● **Directive**: List every line of the data below that contains the string "Task". Matching is case-sensitive.

Entries for locating text and elements
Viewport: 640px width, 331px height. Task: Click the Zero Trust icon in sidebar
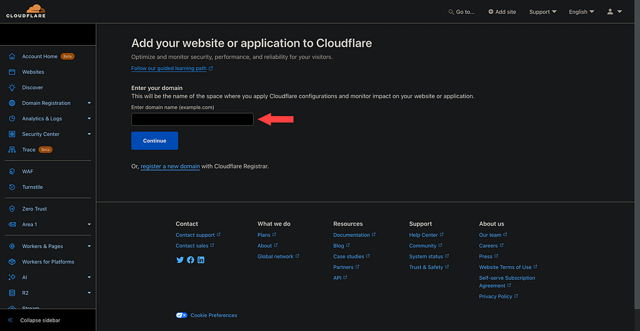[x=12, y=209]
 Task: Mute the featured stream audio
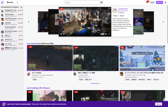[x=64, y=34]
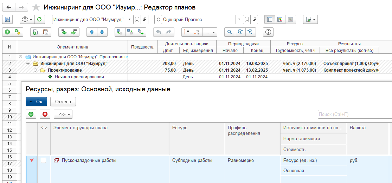Delete resource row with red cross icon
Screen dimensions: 392x183
pos(45,114)
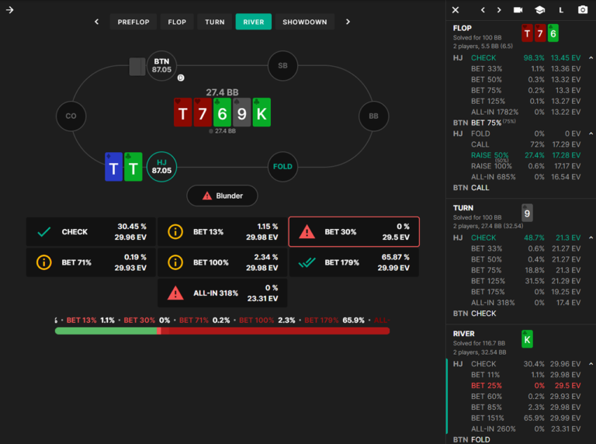The image size is (596, 444).
Task: Click the green segment of the strategy bar
Action: coord(105,331)
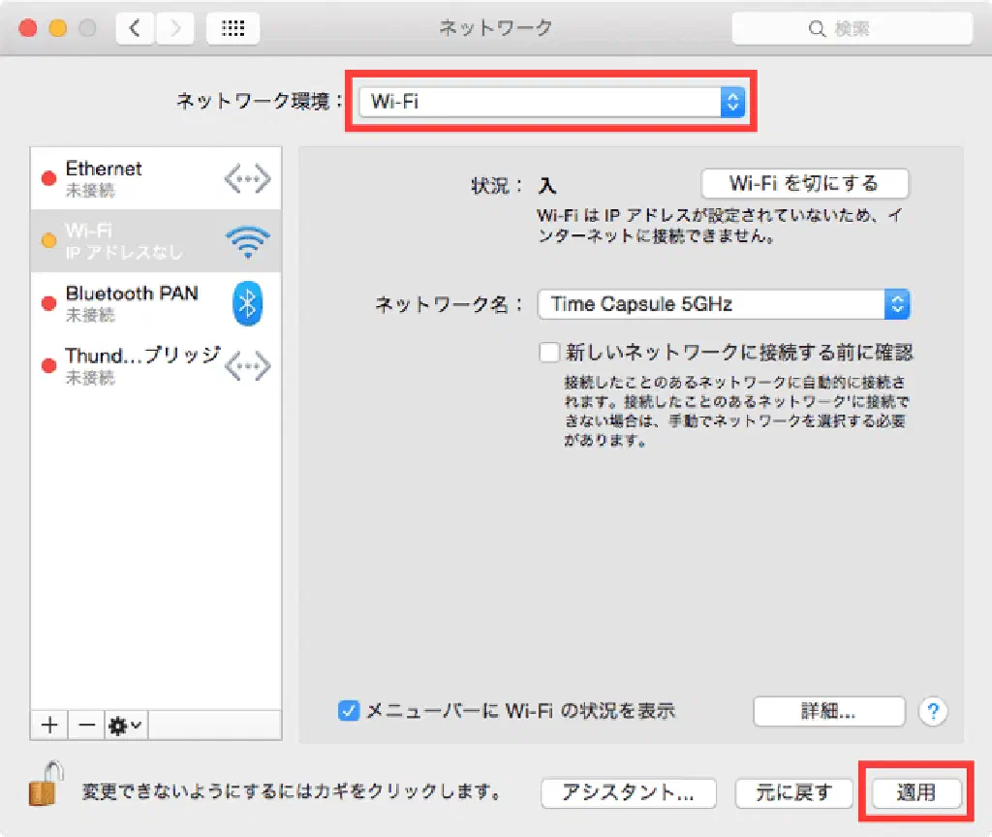This screenshot has width=992, height=837.
Task: Show all preferences grid button
Action: coord(233,29)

● **Written answer**:
Viewport: 640px width, 331px height. Task: Click the Zero Trust icon in sidebar
 Task: Mute the featured stream audio
Task: Click the green segment of the strategy bar
Task: Show all preferences grid button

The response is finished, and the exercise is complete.